§ Testo del documento
La storia di questo Paese ci ha dimostrato che l’utilizzo di dossier per colpire l’avversario politico non esclude che anche l’avversario politico potrebbe essere entrato in possesso di documenti scabrosi da immettere sul circuito mediatico.

La lega Nord, che ha condizionato la politica di governo imponendo scelte non sempre condivise, si dovrà ritirare nella sua Padania e dovrà ricominciare a spiegare al suo elettorato che non è più possibile fare politiche autarchiche e che il vantaggio competitivo che aveva il nord Italia scompare nel momento in cui l’Italia diventa un protettorato franco-tedesco.

§ Compito assegnato
Come prosegue il commento sulla Lega Nord e sull'uso dei dossier in politica? Scrivine il seguito a partire dall'ultima frase. Le righe di dati hanno un'origine diversa dal testo.

§ Righe di dati
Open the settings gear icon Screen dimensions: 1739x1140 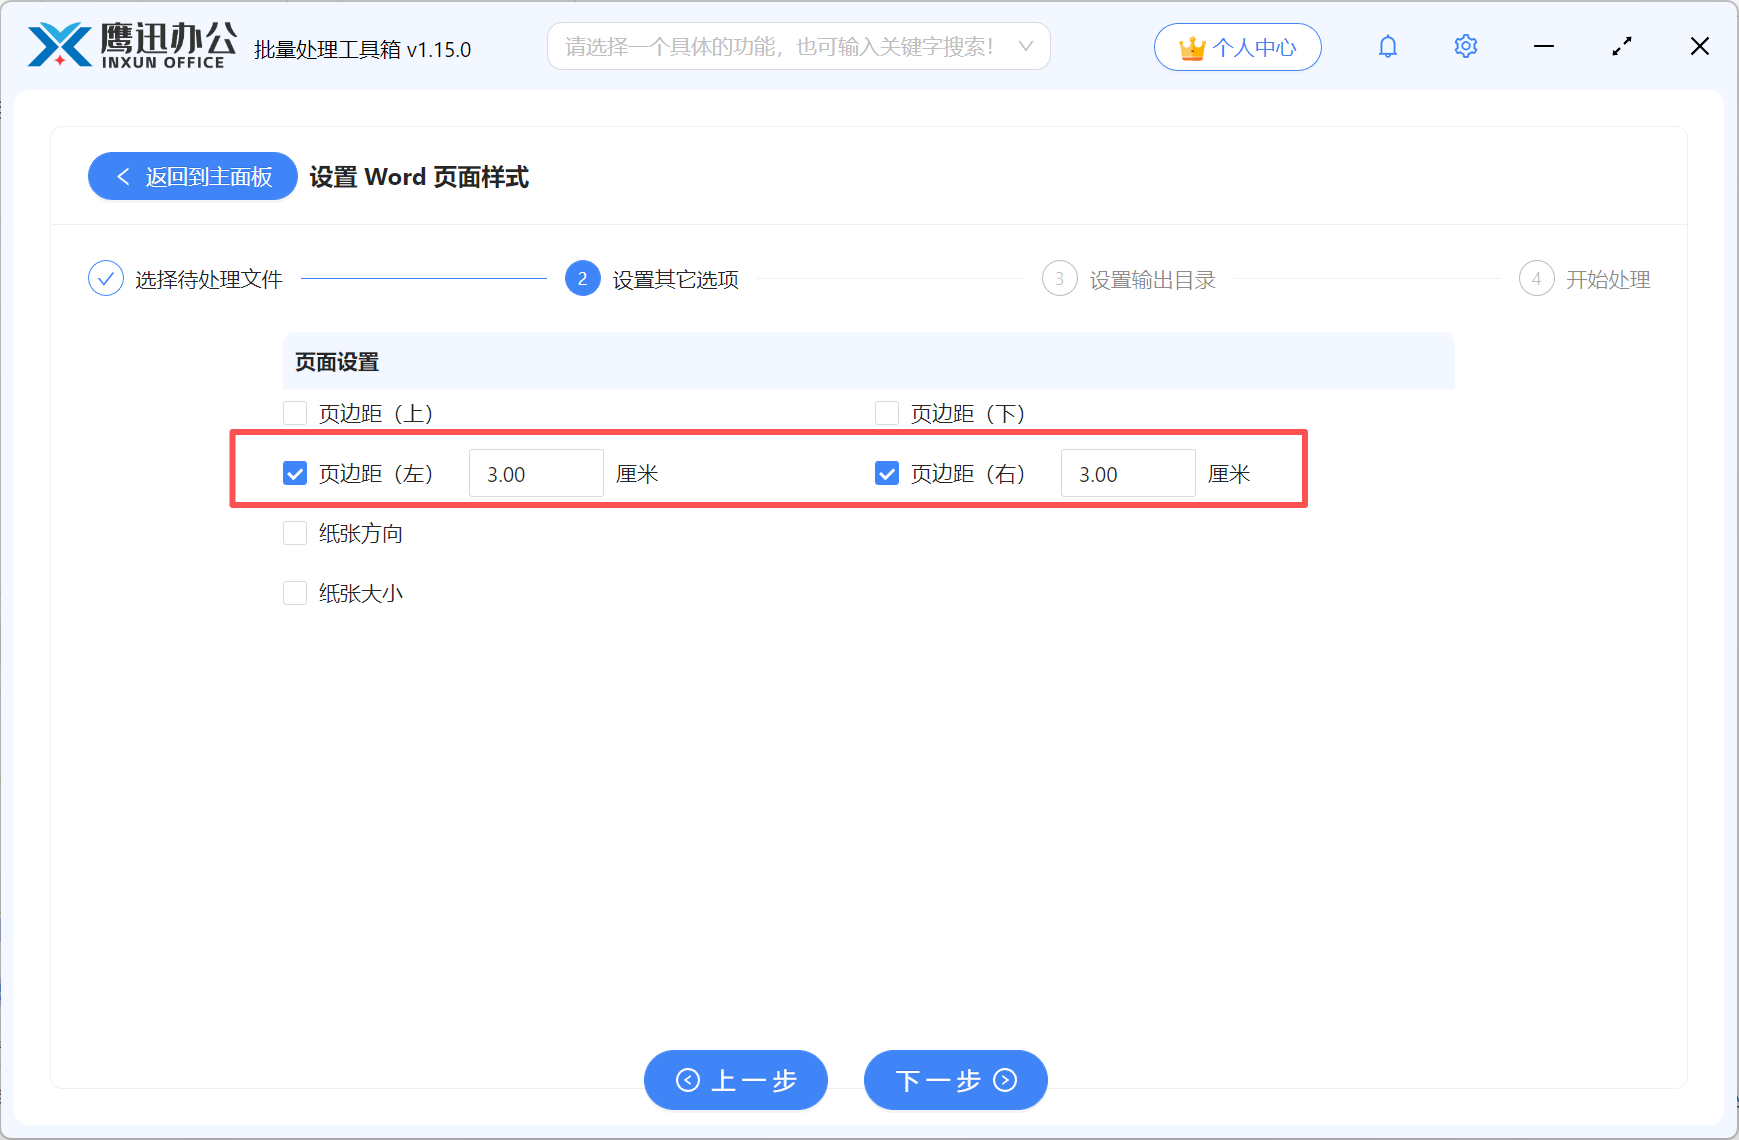pos(1465,46)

§ Soluzione esercizio
Come Popolari continueremo a promuovere la Glocalizzazione, sostenendo tutte le forze giovani e capaci di rimboccarsi le maniche a dispetto di quella mentalità assistenzialistica che “ha bruciato” delle generazioni, di fatto escludendole dal processo produttivo e dal mercato del lavoro.

Come Popolari continueremo a denunciare quanto è accaduto nella seconda Repubblica, per cui la mancanza di volontà e capacità di una classe politica e dirigente che non ha voluto ascoltare i suggerimenti di decine di migliaia di imprenditori, i quali per non chiudere sono stati costretti a delocalizzare le loro imprese, ha causato all’Italia la perdita di alcuni milioni di posti di lavoro.

Poi ci lamentiamo se il PIL non cresce mentre aumenta il debito pubblico.

Novembre 2011.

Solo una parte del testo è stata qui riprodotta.